Ma ora il giudice ha stabilito che Bellomo può tornare in libertà perché il clamore mediatico della vicenda lo indurrà “sicuramente” ad una “maggiore prudenza nel ripetere comportamenti analoghi” e rende “decisamente avvedute potenziali vittime nell’approcciarsi allo stesso”. Invece dei domiciliari, gli è stato imposto il divieto di avvicinamento alle persone offese. Nel provvedimento si legge che “non è venuto meno il quadro indiziario” nei sui confronti, ma si sono attenuate le esigenze cautelari sulla base anche del tempo trascorso (più di un anno), della “apprezzabile condotta processuale ed extraprocessuale mostrata” dall’imputato, dell’effetto “deterrente” della misura cautelare fin qui applicata, oltre alla riqualificazione delle accuse nei suoi confronti, ritenendo così la misura degli arresti domiciliari “non proporzionata” rispetto all’entità dei fatti contestati. “Caduta l’accusa più grave di estorsione e restituita la libertà al dottor Bellomo. Un primo passo importante”, ha commentato il suo avvocato Cataldo Intrieri.

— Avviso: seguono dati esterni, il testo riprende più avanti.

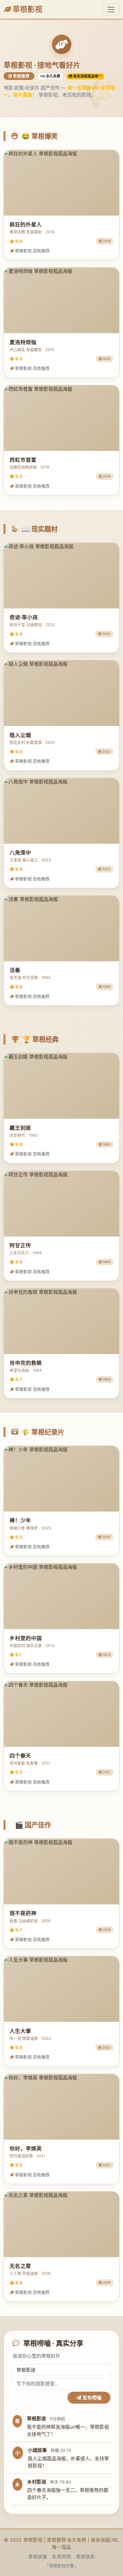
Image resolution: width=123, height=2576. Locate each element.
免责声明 (61, 2557)
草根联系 (85, 2557)
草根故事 (37, 2557)
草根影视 (26, 9)
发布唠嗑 (91, 2398)
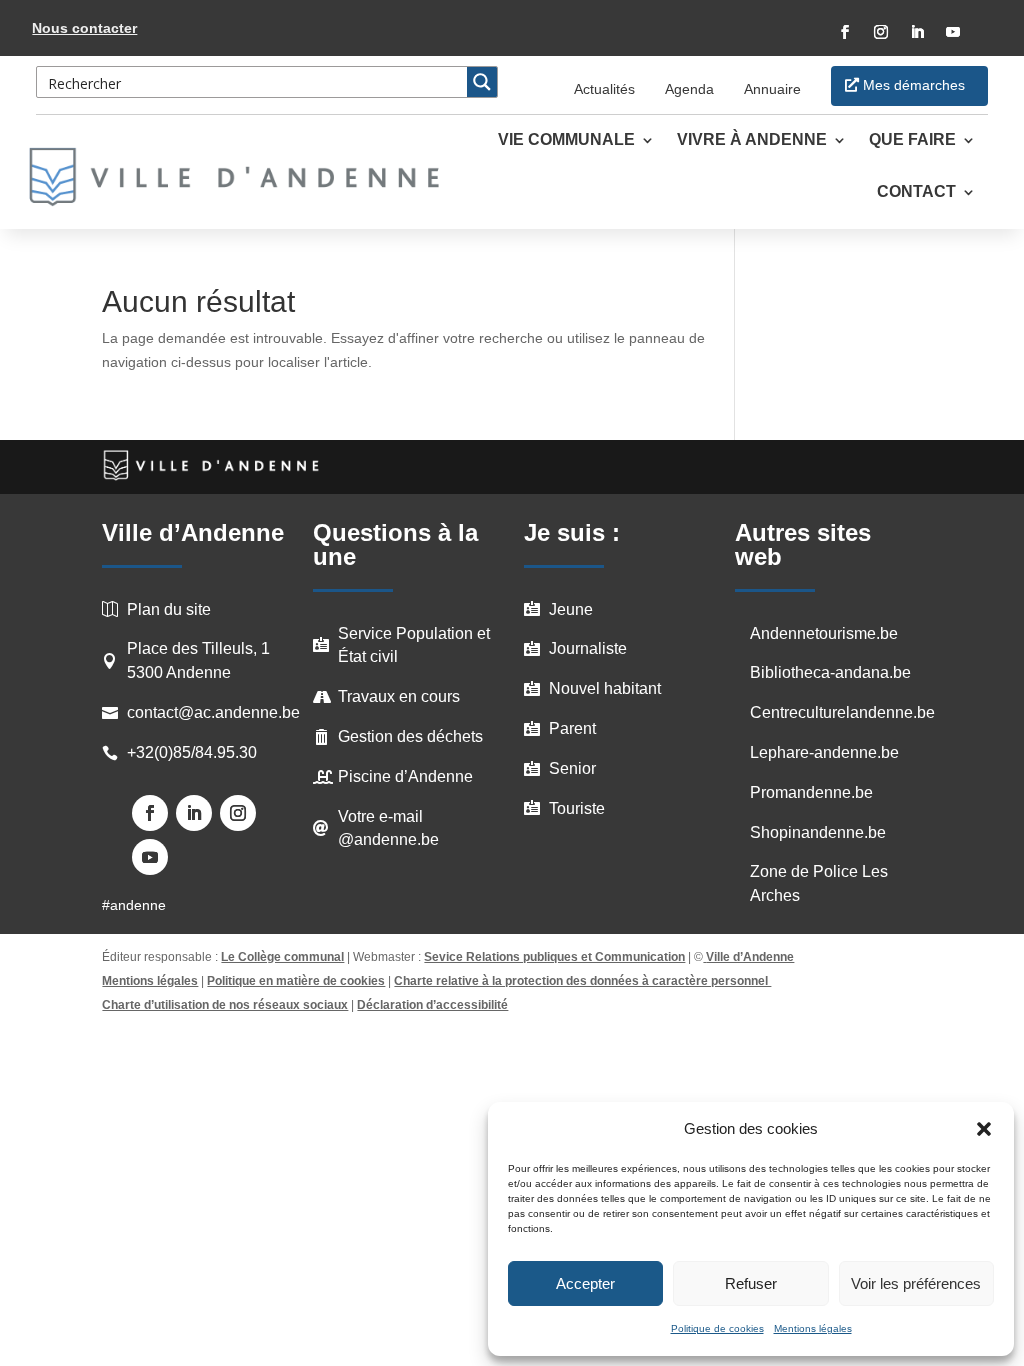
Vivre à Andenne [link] (752, 140)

Un altro capitolo della vicenda riguarda invece le presunte calunnie e minacce di cui Bellomo si sarebbe reso responsabile nei confronti del presidente del Consiglio Giuseppe Conte. Quando nel 2017 scoppiò lo scandalo sulle borsiste, l’ex consigliere di Stato fu infatti sottoposto a procedimento disciplinare e a presiedere la Commissione che doveva giudicarlo, affiancato dalla collega Concetta Plantamura, c’era proprio Conte. Secondo l’accusa, Bellomo li ha “incolpati falsamente” di aver esercitato “in modo strumentale e illegale il potere disciplinare”, svolgendo “deliberatamente e sistematicamente” una “attività di oppressione” nei suoi confronti “mossa da un palese intento persecutorio“. Per i pm di Bari, invece, che avevano chiesto di rinviarlo a giudizio anche per questo filone del procedimento, Bellomo avrebbe calunniato e minacciato l’attuale premier. Ma la decisione finale è stata rinviata: il gup di Bari si è dichiarata incompetente e ha deciso di mandare i fascicoli a Roma.

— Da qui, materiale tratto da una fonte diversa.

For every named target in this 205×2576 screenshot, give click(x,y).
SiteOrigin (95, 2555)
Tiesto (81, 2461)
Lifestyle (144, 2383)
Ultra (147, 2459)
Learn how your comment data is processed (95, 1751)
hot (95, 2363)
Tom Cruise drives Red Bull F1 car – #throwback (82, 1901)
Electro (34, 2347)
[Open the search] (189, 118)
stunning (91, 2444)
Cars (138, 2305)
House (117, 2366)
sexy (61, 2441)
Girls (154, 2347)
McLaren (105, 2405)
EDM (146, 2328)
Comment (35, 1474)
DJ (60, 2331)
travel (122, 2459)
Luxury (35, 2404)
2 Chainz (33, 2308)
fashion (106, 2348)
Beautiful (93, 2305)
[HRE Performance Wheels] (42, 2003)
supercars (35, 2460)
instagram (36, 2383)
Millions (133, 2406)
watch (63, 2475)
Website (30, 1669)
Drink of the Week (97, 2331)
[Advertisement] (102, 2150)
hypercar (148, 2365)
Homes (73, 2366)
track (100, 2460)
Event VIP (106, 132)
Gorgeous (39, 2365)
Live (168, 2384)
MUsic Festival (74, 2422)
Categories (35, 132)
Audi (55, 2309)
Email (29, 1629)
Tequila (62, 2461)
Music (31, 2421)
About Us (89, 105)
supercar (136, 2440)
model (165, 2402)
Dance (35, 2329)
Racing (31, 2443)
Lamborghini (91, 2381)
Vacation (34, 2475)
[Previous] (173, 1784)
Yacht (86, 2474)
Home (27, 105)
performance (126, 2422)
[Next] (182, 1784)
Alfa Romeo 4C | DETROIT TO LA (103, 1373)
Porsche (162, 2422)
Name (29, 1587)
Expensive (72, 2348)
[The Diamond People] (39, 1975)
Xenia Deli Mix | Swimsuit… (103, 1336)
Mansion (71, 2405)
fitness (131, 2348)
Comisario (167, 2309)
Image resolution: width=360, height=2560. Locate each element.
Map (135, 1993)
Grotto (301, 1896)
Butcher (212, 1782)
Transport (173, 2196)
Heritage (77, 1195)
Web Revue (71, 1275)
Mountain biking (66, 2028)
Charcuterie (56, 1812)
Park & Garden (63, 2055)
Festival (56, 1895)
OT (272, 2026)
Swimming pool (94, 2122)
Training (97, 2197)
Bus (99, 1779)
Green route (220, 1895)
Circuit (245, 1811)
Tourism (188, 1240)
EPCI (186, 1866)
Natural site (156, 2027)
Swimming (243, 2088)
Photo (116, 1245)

Diversa la situazione a Milano, dove il 24 ottobre scorso il giudice per le indagini preliminari di Milano ha archiviato, come richiesto dalla Procura, l’inchiesta nei confronti di Bellomo per stalking e violenza privata su quattro studentesse della sede milanese della scuola di preparazione alla magistratura ‘Diritto e scienza’. Il gip Guido Salvini ha concluso che in questo caso “non si ravvisano condotte rilevanti sul piano penale“.